[Saved entries]
__________________________________________________

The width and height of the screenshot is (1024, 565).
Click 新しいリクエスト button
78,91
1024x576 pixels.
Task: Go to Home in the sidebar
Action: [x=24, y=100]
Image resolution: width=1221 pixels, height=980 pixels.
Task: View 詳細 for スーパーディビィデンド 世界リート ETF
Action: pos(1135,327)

__________________________________________________

• **The problem**: Print all of the lines above so that each one matches its original exactly.

• **Result of this exercise**:
The width and height of the screenshot is (1024, 565).
Click 新しいリクエスト button
78,91
1024x576 pixels.
Task: Go to Home in the sidebar
Action: [x=24, y=100]
Image resolution: width=1221 pixels, height=980 pixels.
Task: View 詳細 for スーパーディビィデンド 世界リート ETF
Action: pos(1135,327)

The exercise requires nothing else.